■ Dataset:

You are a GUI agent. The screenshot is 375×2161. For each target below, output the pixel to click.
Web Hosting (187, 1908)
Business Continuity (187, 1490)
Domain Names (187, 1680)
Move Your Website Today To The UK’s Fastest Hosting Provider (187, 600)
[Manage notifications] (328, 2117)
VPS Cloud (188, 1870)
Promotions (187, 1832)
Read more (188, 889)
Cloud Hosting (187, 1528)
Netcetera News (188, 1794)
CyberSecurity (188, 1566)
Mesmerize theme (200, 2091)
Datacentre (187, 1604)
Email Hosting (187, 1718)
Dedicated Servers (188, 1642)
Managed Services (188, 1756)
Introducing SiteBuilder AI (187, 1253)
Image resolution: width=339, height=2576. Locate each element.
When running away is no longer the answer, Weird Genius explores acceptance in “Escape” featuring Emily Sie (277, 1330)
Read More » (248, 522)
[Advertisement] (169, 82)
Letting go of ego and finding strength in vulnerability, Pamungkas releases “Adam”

■ What you should do:
The records are to be duplicated in full, with every word kept exactly.

■ Solved problem:
You are a GUI agent. The screenshot is 375×2161. For each target below, output the pixel to click.
Web Hosting (187, 1908)
Business Continuity (187, 1490)
Domain Names (187, 1680)
Move Your Website Today To The UK’s Fastest Hosting Provider (187, 600)
[Manage notifications] (328, 2117)
VPS Cloud (188, 1870)
Promotions (187, 1832)
Read more (188, 889)
Cloud Hosting (187, 1528)
Netcetera News (188, 1794)
CyberSecurity (188, 1566)
Mesmerize theme (200, 2091)
Datacentre (187, 1604)
Email Hosting (187, 1718)
Dedicated Servers (188, 1642)
Managed Services (188, 1756)
Introducing SiteBuilder AI (187, 1253)
Image resolution: width=339, height=2576. Locate each element.
When running away is no longer the answer, Weird Genius explores acceptance in “Escape” featuring Emily Sie (277, 1330)
Read More » (248, 522)
[Advertisement] (169, 82)
Letting go of ego and finding strength in vulnerability, Pamungkas releases “Adam”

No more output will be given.